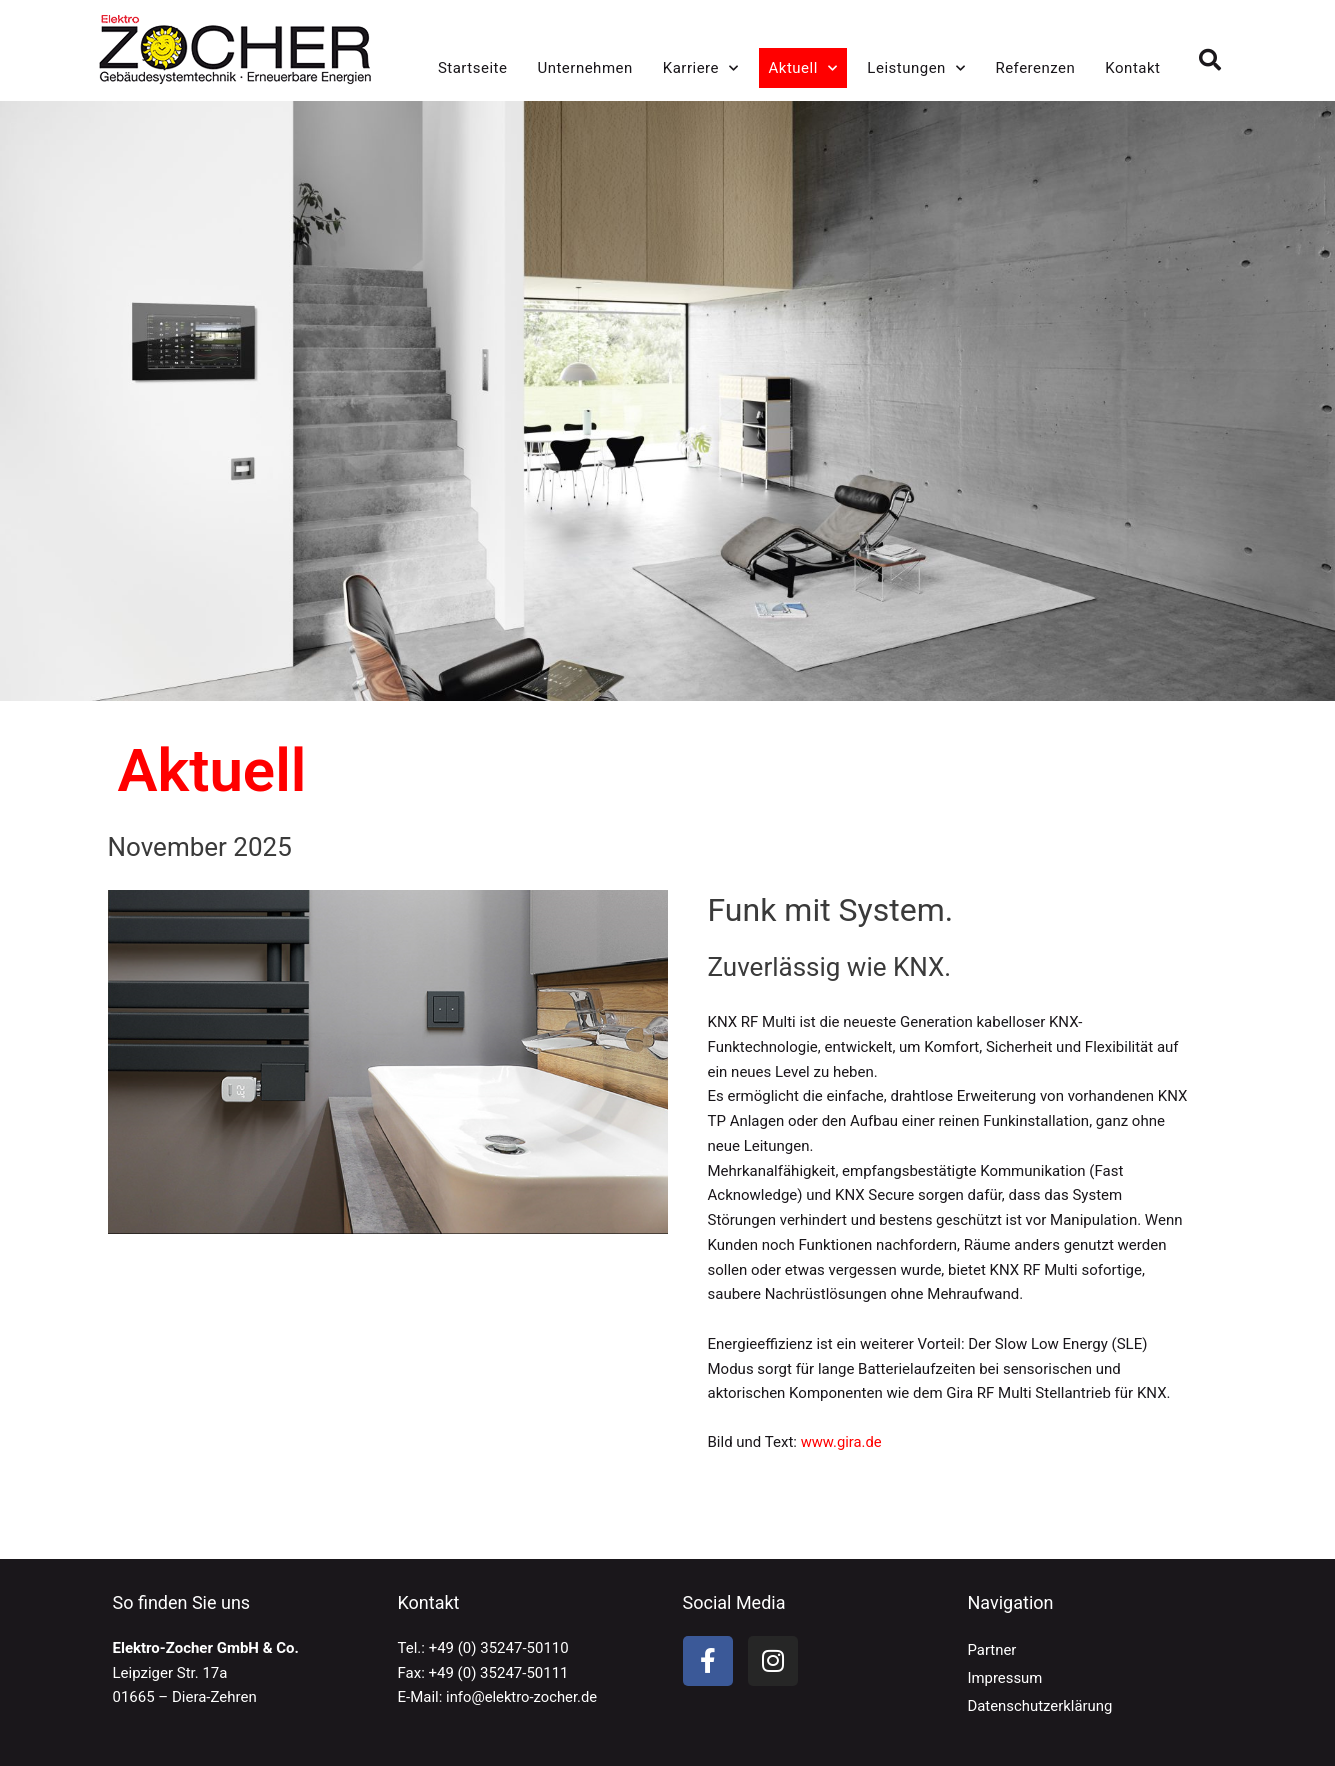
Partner (992, 1650)
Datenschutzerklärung (1041, 1706)
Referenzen (1035, 68)
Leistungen (916, 68)
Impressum (1005, 1678)
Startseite (473, 68)
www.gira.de (842, 1442)
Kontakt (1132, 68)
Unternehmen (584, 68)
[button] (1210, 60)
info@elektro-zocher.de (522, 1697)
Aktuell (803, 68)
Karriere (701, 68)
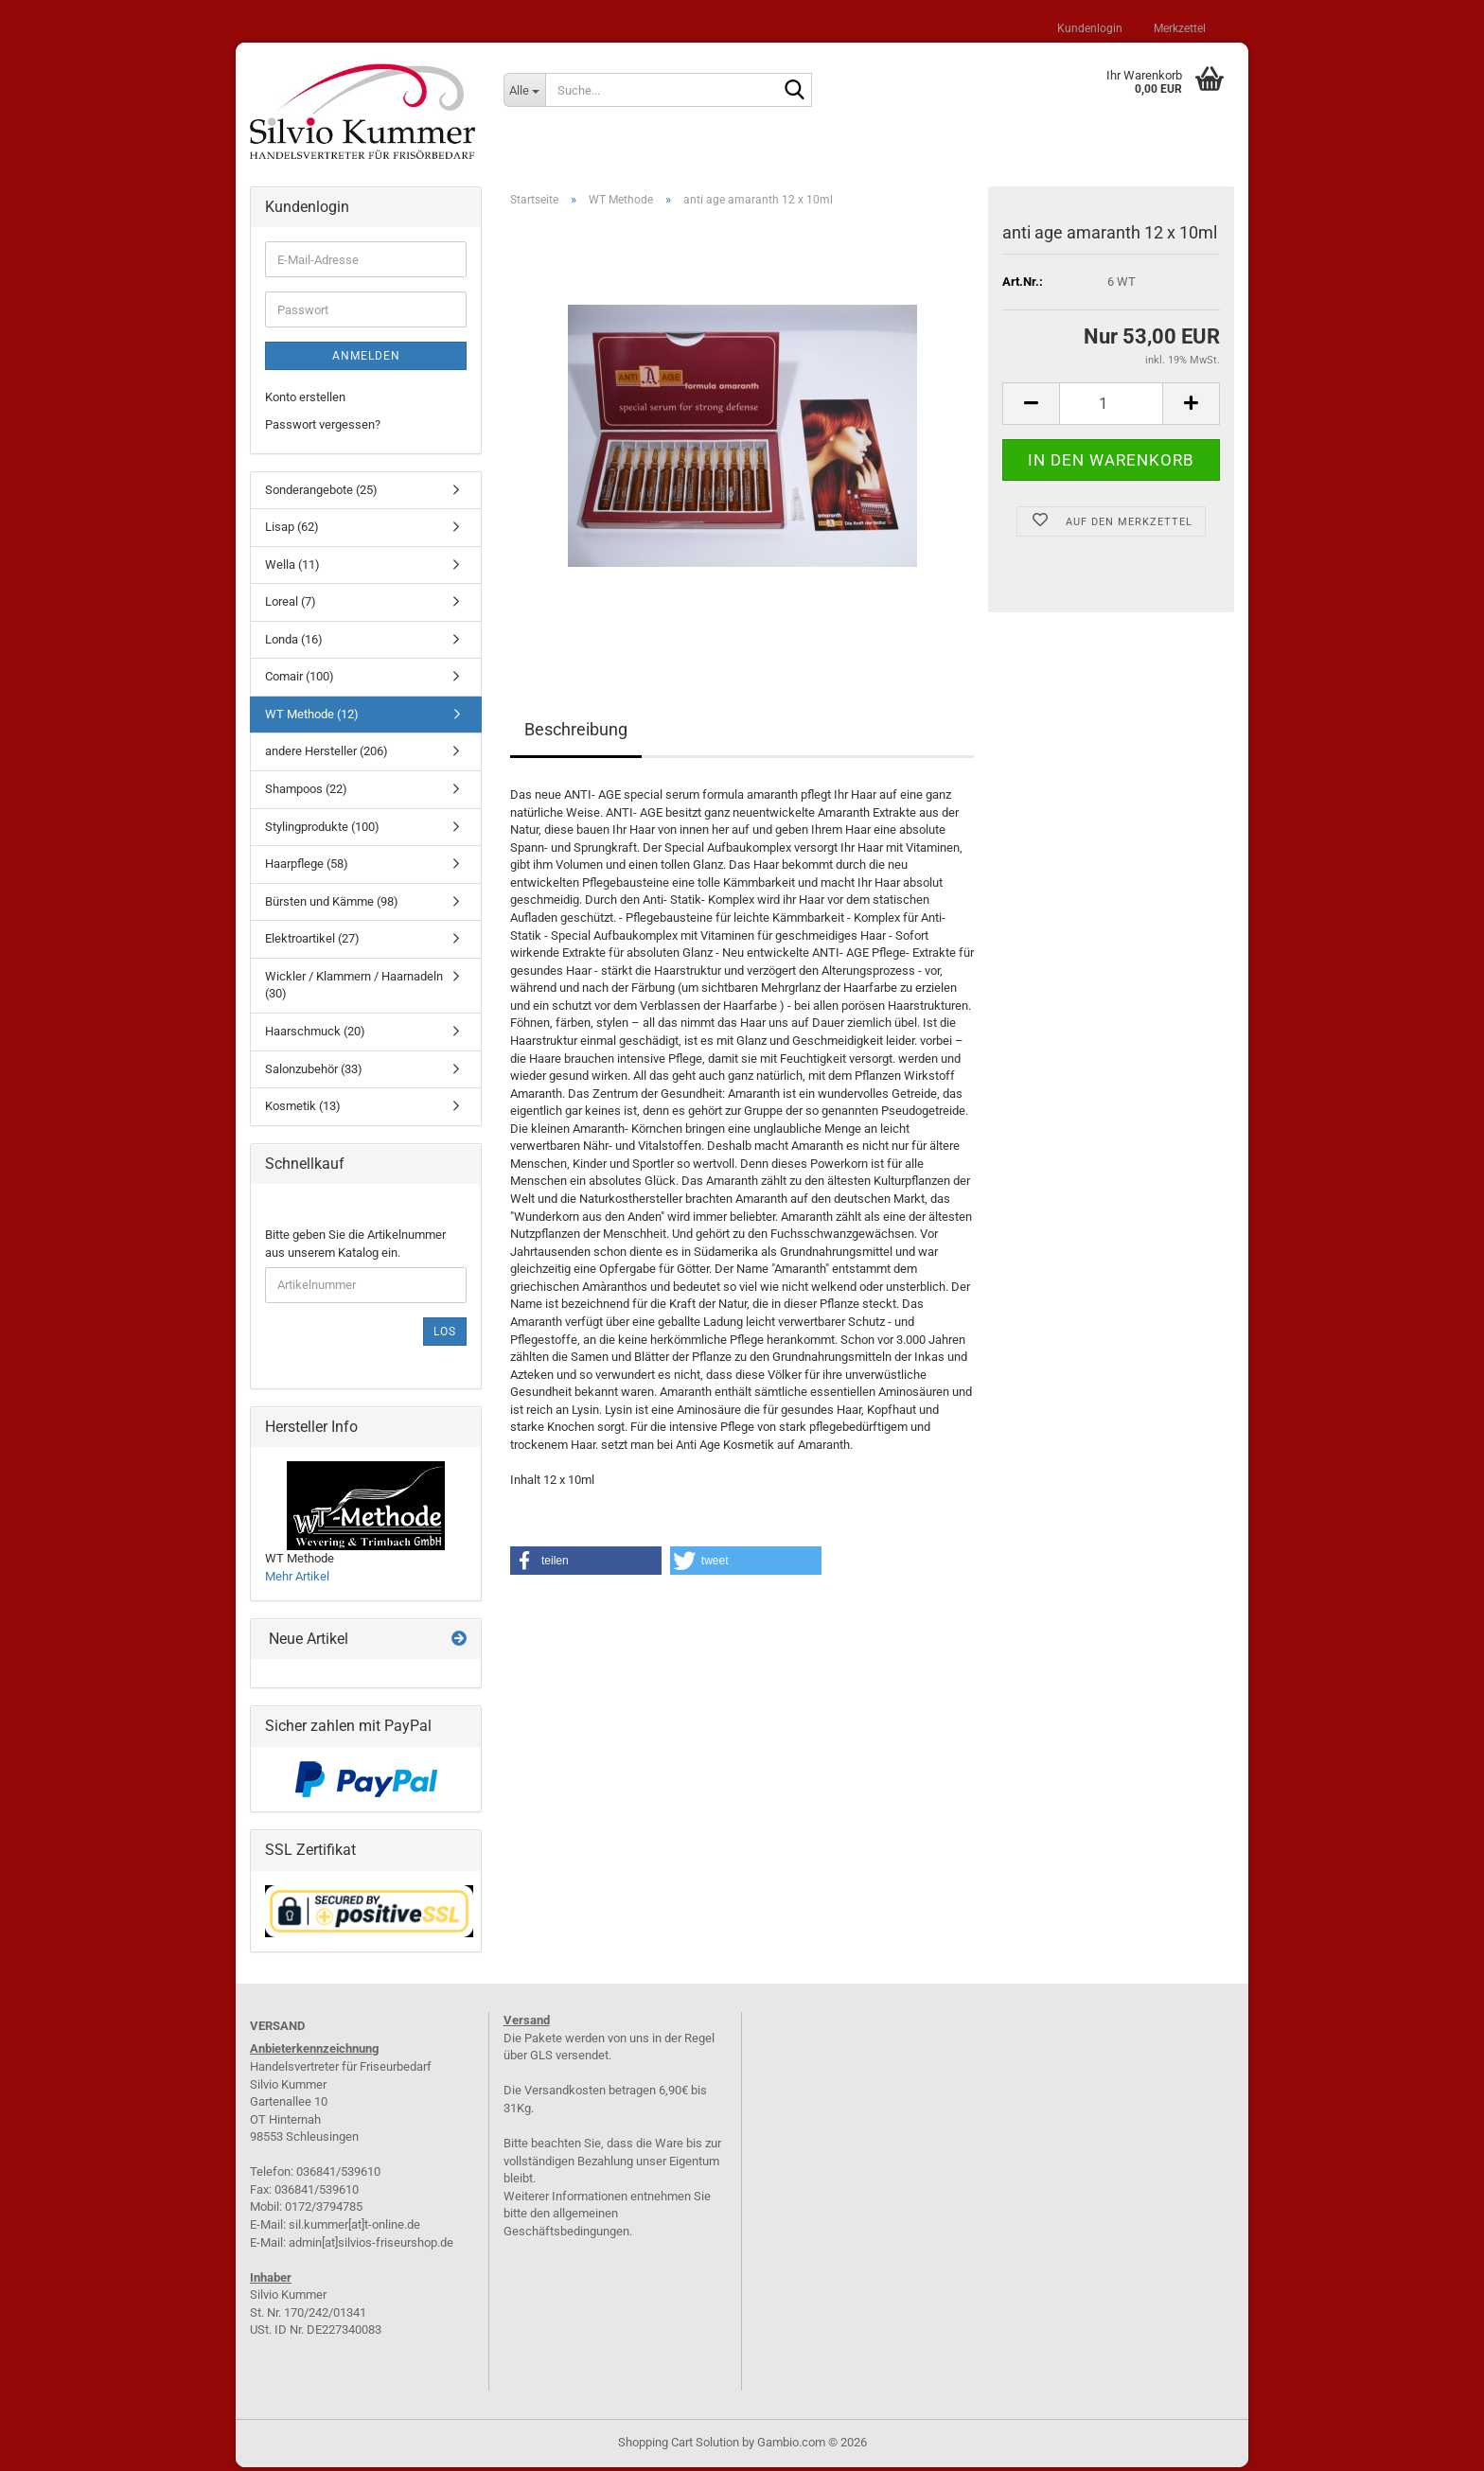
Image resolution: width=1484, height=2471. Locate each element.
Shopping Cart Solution (678, 2446)
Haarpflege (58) (306, 867)
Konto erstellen (305, 401)
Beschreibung (575, 733)
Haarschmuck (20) (315, 1034)
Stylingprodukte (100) (322, 829)
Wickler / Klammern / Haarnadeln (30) (354, 988)
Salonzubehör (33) (313, 1072)
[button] (1030, 406)
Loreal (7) (290, 605)
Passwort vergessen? (322, 427)
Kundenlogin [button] (1088, 28)
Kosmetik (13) (303, 1110)
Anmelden (366, 359)
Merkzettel (1178, 28)
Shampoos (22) (306, 792)
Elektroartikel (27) (312, 942)
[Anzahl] (1111, 406)
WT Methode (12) (312, 717)
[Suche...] (524, 90)
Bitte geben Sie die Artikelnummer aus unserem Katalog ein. (355, 1247)
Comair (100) (299, 680)
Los (444, 1334)
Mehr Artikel (297, 1579)
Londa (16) (294, 642)
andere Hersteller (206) (326, 755)
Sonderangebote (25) (321, 492)
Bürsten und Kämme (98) (331, 904)
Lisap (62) (292, 530)
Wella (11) (292, 567)
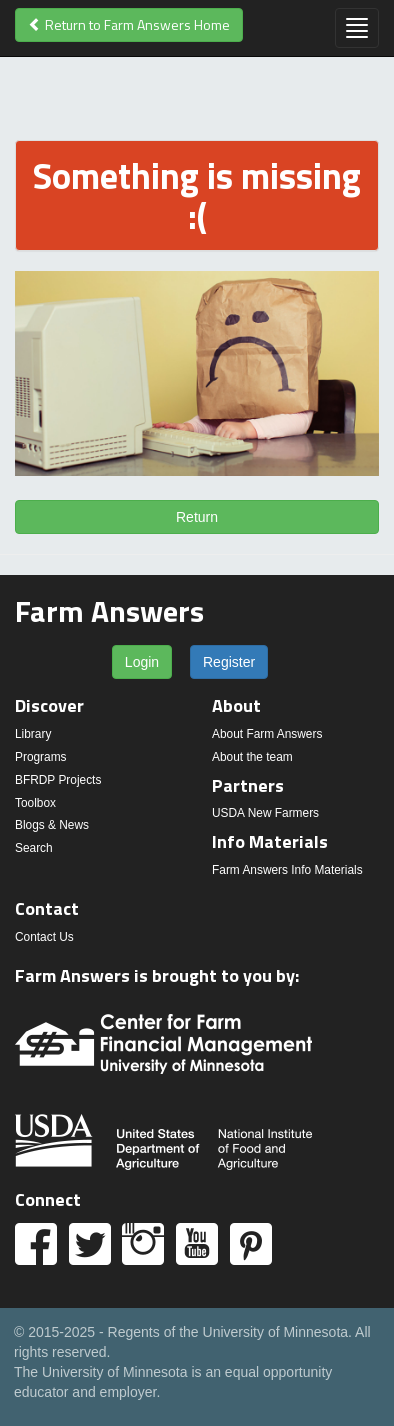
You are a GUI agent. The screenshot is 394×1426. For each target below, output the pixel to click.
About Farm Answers (267, 734)
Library (33, 734)
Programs (41, 757)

• • • •

▶ **TASK DIRECTIONS**
Reproduce every line of the records above verbatim, leaving out the pictures.

▶ **ANSWER TO THE TASK**
Partner (992, 1650)
Datenschutzerklärung (1041, 1706)
Referenzen (1035, 68)
Leistungen (916, 68)
Impressum (1005, 1678)
Startseite (473, 68)
www.gira.de (842, 1442)
Kontakt (1132, 68)
Unternehmen (584, 68)
[button] (1210, 60)
info@elektro-zocher.de (522, 1697)
Aktuell (803, 68)
Karriere (701, 68)
Image resolution: width=1484, height=2471. Locate each element.
Shopping Cart Solution (678, 2446)
Haarpflege (58) (306, 867)
Konto erstellen (305, 401)
Beschreibung (575, 733)
Haarschmuck (20) (315, 1034)
Stylingprodukte (100) (322, 829)
Wickler / Klammern / Haarnadeln (30) (354, 988)
Salonzubehör (33) (313, 1072)
[button] (1030, 406)
Loreal (7) (290, 605)
Passwort vergessen? (322, 427)
Kundenlogin [button] (1088, 28)
Kosmetik (13) (303, 1110)
Anmelden (366, 359)
Merkzettel (1178, 28)
Shampoos (22) (306, 792)
Elektroartikel (27) (312, 942)
[Anzahl] (1111, 406)
WT Methode (12) (312, 717)
[Suche...] (524, 90)
Bitte geben Sie die Artikelnummer aus unserem Katalog ein. (355, 1247)
Comair (100) (299, 680)
Los (444, 1334)
Mehr Artikel (297, 1579)
Londa (16) (294, 642)
andere Hersteller (206) (326, 755)
Sonderangebote (25) (321, 492)
Bürsten und Kämme (98) (331, 904)
Lisap (62) (292, 530)
Wella (11) (292, 567)
You are a GUI agent. The screenshot is 394×1426. For each target below, output the pixel to click.
About Farm Answers (267, 734)
Library (33, 734)
Programs (41, 757)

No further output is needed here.